A gasp, fragile as a breeze on a spring dawn, fluttered around the table. Apparently, no one had ever challenged Sir Mordecai, I thought with a carefully concealed martial fervour, and was convinced of that fact by the red rising in his face like a fire catching on a dark night.

“Unpleasant woman! No use keeping her around here eating her head off when there’s enough staff here already to do what you need done.”

“Including being my chaperone when I return home? Besides, she was my employee; I am the one who hired her.”

Great Aunt Zipporah muttered something in scandalised tones; the rest seemed frozen to very disapproving stone.
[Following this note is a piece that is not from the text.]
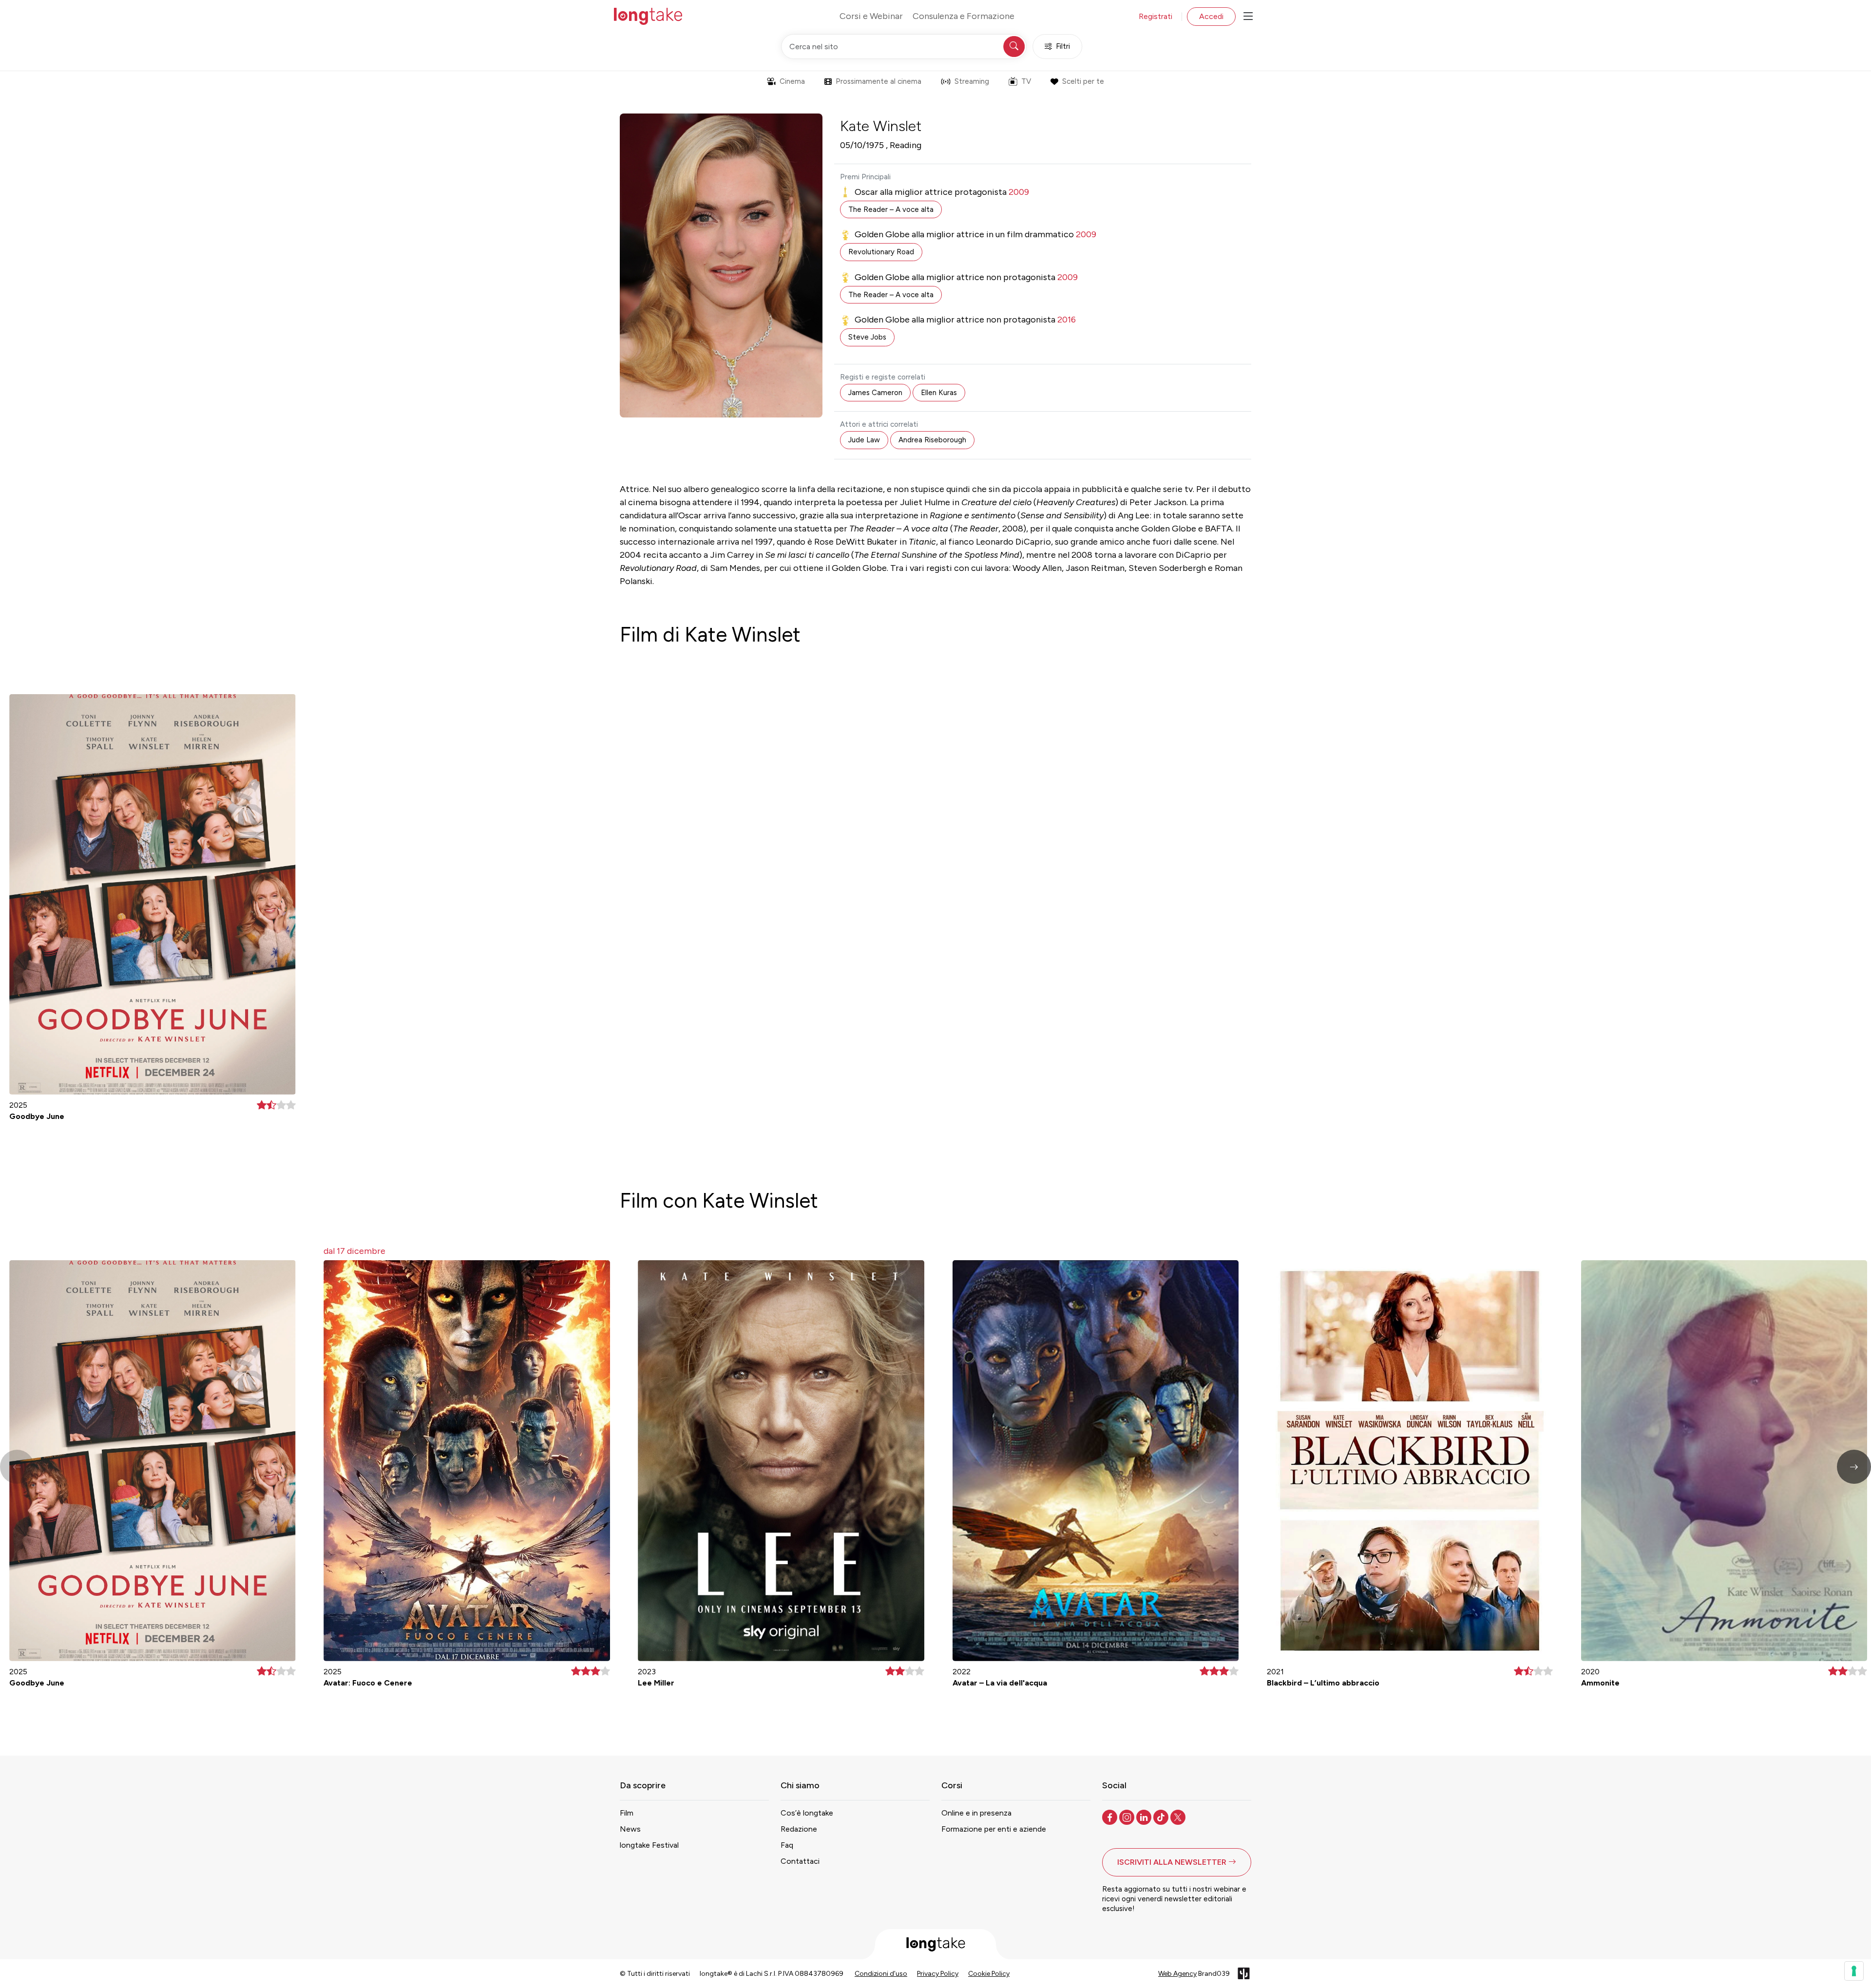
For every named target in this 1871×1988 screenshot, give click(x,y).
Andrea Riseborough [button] (932, 439)
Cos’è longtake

Mountjoy, though, was smiling very slightly as if at a secret joke.

“In a civilised country, young ladies expect their families to look after them and decide what is best,” growled Sir Mordecai.

“It sounds very dull,” I said calmly, gingerly tasting the coffee Freeman placed at my elbow. It was quite as horrid as I had feared, and I had a dreadful premonition of being condemned to drinking nothing but indifferent wine until I left.

“Do not be impertinent, miss!”

“I am not. Simply stating a fact does not make it an impertinence.”

Sir Mordecai’s choler deepened. “Your father was not only unfilial, but in refusing to accept the duties of his position he did you a great disservice in allowing you to run wild like a savage. At the very least he should have sent you home to be properly raised!”

To grow up here, in this dark and imposing house? I barely restrained a shudder. Outside now it was beautiful, to be sure, but even I knew that there were many more days of rain and cold in this northern land than sunny ones. Suddenly I was suffused with a bone-deep longing for the warmth and sun of Charleston, the humid days, the cooling breezes from off the sea, the overarching perfume of the ever-present flowers...

I had not yet been here a full day and already I was longing to return. Coming had been a big mistake, no matter how much I had longed to do it in honour of my father.

“I was most properly raised. I went to an exclusive Anglican girls’ school and studied the social graces with the foremost finishing school in the South,” I said, working mightily to keep my tone soft. “My Aunt Seraphine, as was my mother, is a DeLaFontaine, one of the leading families of New Orleans. Her husband is Bernard Gentry, of the foremost banking family in the Carolinas.”

“Colonials.” Aunt Lucinda gave a dismissive sniff that spoke volumes. “As if there could be a finishing school of any worth in the colonies. Indeed.”

“America has not been a colony in almost forty years, aunt,” I replied in a slightly less conciliatory voice. “It is an independent country called the United States of America. My home is in the state of South Carolina.”

Sir Mordecai might be elderly and carry the look of approaching decrepitude, but there was still power in his shrinking frame. When he brought his fist down on the aged oak table, the china and silver on it danced musically.